Der Daimler-Test-und-Versuchsfahrer ist da anderer Meinung. Und er hat noch weitere Argumente für die Beibehaltung der ersten Fahrt der Buslinie390. „Mindestens einmal pro Woche kommt der Zug zu spät“, sagt er. „Das bedeutet für viele, die da mitfahren, eine Verspätung von insgesamt einer bis eineinhalb Stunden, bis sie dann an ihrem Arbeitsplatz sind.“ Das könne nicht sein, meint er. Und auch für diejenigen, die in Backnang auf die S-Bahn-Linie3 umsteigen wollen, sei die nun nicht mehr existente Busverbindung wichtig gewesen, sagt er.

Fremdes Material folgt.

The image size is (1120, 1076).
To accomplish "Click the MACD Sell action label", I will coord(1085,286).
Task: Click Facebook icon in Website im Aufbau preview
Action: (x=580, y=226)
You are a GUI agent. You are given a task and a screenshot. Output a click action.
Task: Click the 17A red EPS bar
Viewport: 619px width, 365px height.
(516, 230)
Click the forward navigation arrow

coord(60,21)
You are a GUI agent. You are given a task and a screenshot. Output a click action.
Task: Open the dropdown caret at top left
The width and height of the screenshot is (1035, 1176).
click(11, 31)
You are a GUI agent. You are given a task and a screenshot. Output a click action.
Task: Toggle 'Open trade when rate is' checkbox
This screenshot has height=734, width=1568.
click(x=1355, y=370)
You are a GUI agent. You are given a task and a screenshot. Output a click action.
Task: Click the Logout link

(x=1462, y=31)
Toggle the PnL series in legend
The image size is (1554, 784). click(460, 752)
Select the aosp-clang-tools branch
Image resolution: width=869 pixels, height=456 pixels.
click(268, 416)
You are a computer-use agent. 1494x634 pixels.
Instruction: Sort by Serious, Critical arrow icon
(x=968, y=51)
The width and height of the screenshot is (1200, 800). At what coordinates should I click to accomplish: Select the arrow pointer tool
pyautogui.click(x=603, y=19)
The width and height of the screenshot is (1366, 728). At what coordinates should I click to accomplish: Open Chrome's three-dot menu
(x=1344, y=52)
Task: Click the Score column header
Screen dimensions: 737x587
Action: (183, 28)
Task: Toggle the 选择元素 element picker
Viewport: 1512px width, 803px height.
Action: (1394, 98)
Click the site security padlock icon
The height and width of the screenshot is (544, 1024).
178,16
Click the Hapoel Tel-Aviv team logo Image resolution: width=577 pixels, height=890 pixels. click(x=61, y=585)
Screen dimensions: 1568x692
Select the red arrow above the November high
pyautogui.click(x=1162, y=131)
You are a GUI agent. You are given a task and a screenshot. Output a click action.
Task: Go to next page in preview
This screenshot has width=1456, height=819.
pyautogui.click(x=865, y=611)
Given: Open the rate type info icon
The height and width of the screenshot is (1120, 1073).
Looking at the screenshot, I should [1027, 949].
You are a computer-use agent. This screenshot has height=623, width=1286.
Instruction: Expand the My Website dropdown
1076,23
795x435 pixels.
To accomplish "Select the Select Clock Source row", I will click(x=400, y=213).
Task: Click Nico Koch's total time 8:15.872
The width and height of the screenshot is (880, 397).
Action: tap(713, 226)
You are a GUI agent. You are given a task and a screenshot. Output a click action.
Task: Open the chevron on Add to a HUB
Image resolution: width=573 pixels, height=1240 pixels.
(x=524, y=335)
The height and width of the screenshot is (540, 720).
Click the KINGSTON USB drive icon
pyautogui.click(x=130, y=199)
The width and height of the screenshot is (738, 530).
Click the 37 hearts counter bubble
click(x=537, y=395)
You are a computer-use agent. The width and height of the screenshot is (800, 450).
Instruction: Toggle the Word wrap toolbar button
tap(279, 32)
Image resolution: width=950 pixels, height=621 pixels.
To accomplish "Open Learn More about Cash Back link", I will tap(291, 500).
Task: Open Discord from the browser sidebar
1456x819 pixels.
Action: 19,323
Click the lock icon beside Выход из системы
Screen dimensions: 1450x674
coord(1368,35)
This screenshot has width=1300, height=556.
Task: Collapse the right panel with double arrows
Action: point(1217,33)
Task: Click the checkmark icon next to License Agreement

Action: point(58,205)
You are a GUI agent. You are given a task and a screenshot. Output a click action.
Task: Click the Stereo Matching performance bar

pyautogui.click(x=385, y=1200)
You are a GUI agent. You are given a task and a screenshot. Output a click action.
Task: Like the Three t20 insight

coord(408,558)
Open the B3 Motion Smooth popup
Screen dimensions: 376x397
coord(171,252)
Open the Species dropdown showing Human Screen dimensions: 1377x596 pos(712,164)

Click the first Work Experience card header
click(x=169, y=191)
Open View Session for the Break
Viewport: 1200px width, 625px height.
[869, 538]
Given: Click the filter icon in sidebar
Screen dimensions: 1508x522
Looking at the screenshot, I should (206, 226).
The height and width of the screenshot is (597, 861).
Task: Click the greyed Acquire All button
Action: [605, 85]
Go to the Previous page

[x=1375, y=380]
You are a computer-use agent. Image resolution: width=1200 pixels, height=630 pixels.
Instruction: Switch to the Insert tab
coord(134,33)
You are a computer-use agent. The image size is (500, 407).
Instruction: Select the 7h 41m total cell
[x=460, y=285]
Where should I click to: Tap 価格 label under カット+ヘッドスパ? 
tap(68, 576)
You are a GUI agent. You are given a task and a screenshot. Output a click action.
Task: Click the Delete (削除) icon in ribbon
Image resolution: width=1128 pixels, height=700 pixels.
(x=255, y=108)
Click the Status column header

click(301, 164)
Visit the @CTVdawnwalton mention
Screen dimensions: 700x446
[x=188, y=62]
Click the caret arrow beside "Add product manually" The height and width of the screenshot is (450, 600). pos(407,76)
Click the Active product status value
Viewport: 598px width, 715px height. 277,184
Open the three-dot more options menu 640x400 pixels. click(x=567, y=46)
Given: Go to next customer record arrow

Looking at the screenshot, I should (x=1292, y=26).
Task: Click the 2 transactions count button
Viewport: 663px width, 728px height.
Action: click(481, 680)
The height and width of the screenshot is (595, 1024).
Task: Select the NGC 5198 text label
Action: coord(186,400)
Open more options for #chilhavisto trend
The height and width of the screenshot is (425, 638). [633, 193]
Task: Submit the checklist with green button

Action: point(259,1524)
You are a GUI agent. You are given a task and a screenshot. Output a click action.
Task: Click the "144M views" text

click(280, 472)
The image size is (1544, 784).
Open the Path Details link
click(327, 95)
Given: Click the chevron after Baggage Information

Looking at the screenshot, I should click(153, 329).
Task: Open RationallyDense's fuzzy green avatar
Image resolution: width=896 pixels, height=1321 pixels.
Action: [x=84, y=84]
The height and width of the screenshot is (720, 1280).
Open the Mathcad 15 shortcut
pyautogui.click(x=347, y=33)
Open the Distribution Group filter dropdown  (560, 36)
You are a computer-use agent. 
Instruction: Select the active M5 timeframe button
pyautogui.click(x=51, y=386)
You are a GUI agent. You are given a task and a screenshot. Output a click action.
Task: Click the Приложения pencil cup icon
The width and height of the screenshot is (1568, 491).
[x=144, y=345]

Sie hätten damit beispielsweise die S3 um 4.41 Uhr erreichen können. „Und wenn auch nur ein Monteur von Bartenbach um 6 Uhr morgens am Flughafen sein muss, um zur Teststrecke nach Madrid zu kommen, dann muss dieser Bus fahren!“

Hinter der Streichung der Fahrt vermutet er Probleme beim Betreiber OVR (Omnibus-Verkehr Ruoff). Dieser, meint er, habe nicht die Kapazitäten, ausreichend Fahrer für die Verbindung bereitzustellen. VVS und Landratsamt wiederholen auf Anfrage ihre Sicht der Dinge: Dass der Landkreis zur Stärkung des neuen Zugangebots des Landes seinen zusätzlich finanzierten Bus nicht weiter bestelle, sei nachvollziehbar. Es sieht also nicht so aus, als ob der frühere 390er so bald wieder eingesetzt würde. Bernd Hinterkopf und sein Mitstreiter möchten sich dafür trotzdem weiterhin einsetzen.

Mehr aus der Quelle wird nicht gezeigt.